_課題の目的:_
以下の行をすべて、一字一句違えずに書き写しなさい。

_行の抜粋:_
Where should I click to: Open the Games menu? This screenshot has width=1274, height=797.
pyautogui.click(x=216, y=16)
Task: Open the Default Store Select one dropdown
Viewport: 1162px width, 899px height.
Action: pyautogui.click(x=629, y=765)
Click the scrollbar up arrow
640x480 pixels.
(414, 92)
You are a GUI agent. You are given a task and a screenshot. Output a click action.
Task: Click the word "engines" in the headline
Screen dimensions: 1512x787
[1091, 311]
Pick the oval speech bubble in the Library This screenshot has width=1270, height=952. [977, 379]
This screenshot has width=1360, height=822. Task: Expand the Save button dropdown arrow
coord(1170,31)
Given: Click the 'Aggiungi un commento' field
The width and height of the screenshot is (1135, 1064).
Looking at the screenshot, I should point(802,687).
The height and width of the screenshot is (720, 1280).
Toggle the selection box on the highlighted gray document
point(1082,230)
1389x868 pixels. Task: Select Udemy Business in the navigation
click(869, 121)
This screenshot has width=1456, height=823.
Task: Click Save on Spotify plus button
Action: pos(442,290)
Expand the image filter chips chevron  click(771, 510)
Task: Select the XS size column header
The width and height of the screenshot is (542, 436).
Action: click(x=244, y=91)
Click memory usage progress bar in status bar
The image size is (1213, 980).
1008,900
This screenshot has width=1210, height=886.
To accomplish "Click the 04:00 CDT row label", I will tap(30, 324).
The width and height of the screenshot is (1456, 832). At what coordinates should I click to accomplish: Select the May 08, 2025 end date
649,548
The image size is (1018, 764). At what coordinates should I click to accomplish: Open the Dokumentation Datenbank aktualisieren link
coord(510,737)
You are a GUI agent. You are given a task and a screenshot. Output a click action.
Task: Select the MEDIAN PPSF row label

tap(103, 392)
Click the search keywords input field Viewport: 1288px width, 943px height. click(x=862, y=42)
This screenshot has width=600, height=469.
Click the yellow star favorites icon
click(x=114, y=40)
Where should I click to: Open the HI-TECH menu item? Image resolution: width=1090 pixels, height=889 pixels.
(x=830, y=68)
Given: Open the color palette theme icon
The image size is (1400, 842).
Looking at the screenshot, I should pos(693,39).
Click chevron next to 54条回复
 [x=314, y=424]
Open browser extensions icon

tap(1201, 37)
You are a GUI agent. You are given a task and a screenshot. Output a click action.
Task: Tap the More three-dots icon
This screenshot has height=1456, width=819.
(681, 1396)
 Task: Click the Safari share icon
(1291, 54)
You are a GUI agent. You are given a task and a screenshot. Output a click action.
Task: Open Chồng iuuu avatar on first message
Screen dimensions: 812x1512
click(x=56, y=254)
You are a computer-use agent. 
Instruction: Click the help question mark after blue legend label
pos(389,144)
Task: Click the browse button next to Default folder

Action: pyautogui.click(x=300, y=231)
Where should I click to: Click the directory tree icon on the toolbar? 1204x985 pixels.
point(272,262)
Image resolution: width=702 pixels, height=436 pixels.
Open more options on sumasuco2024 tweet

_正答:_
Where should I click to: Open the Games menu? This screenshot has width=1274, height=797.
pyautogui.click(x=216, y=16)
Task: Open the Default Store Select one dropdown
Viewport: 1162px width, 899px height.
Action: pyautogui.click(x=629, y=765)
Click the scrollbar up arrow
640x480 pixels.
(414, 92)
You are a GUI agent. You are given a task and a screenshot. Output a click action.
Task: Click the word "engines" in the headline
Screen dimensions: 1512x787
[1091, 311]
Pick the oval speech bubble in the Library This screenshot has width=1270, height=952. [977, 379]
This screenshot has width=1360, height=822. Task: Expand the Save button dropdown arrow
coord(1170,31)
Given: Click the 'Aggiungi un commento' field
The width and height of the screenshot is (1135, 1064).
Looking at the screenshot, I should point(802,687).
The height and width of the screenshot is (720, 1280).
Toggle the selection box on the highlighted gray document
point(1082,230)
1389x868 pixels. Task: Select Udemy Business in the navigation
click(869, 121)
This screenshot has width=1456, height=823.
Task: Click Save on Spotify plus button
Action: pos(442,290)
Expand the image filter chips chevron  click(771, 510)
Task: Select the XS size column header
The width and height of the screenshot is (542, 436).
Action: click(x=244, y=91)
Click memory usage progress bar in status bar
The image size is (1213, 980).
1008,900
This screenshot has width=1210, height=886.
To accomplish "Click the 04:00 CDT row label", I will tap(30, 324).
The width and height of the screenshot is (1456, 832). At what coordinates should I click to accomplish: Select the May 08, 2025 end date
649,548
The image size is (1018, 764). At what coordinates should I click to accomplish: Open the Dokumentation Datenbank aktualisieren link
coord(510,737)
You are a GUI agent. You are given a task and a screenshot. Output a click action.
Task: Select the MEDIAN PPSF row label

tap(103, 392)
Click the search keywords input field Viewport: 1288px width, 943px height. click(x=862, y=42)
This screenshot has width=600, height=469.
Click the yellow star favorites icon
click(x=114, y=40)
Where should I click to: Open the HI-TECH menu item? Image resolution: width=1090 pixels, height=889 pixels.
(x=830, y=68)
Given: Open the color palette theme icon
The image size is (1400, 842).
Looking at the screenshot, I should pos(693,39).
Click chevron next to 54条回复
 [x=314, y=424]
Open browser extensions icon

tap(1201, 37)
You are a GUI agent. You are given a task and a screenshot. Output a click action.
Task: Tap the More three-dots icon
This screenshot has height=1456, width=819.
(681, 1396)
 Task: Click the Safari share icon
(1291, 54)
You are a GUI agent. You are given a task and a screenshot. Output a click action.
Task: Open Chồng iuuu avatar on first message
Screen dimensions: 812x1512
click(x=56, y=254)
You are a computer-use agent. 
Instruction: Click the help question mark after blue legend label
pos(389,144)
Task: Click the browse button next to Default folder

Action: pyautogui.click(x=300, y=231)
Where should I click to: Click the directory tree icon on the toolbar? 1204x985 pixels.
point(272,262)
Image resolution: width=702 pixels, height=436 pixels.
Open more options on sumasuco2024 tweet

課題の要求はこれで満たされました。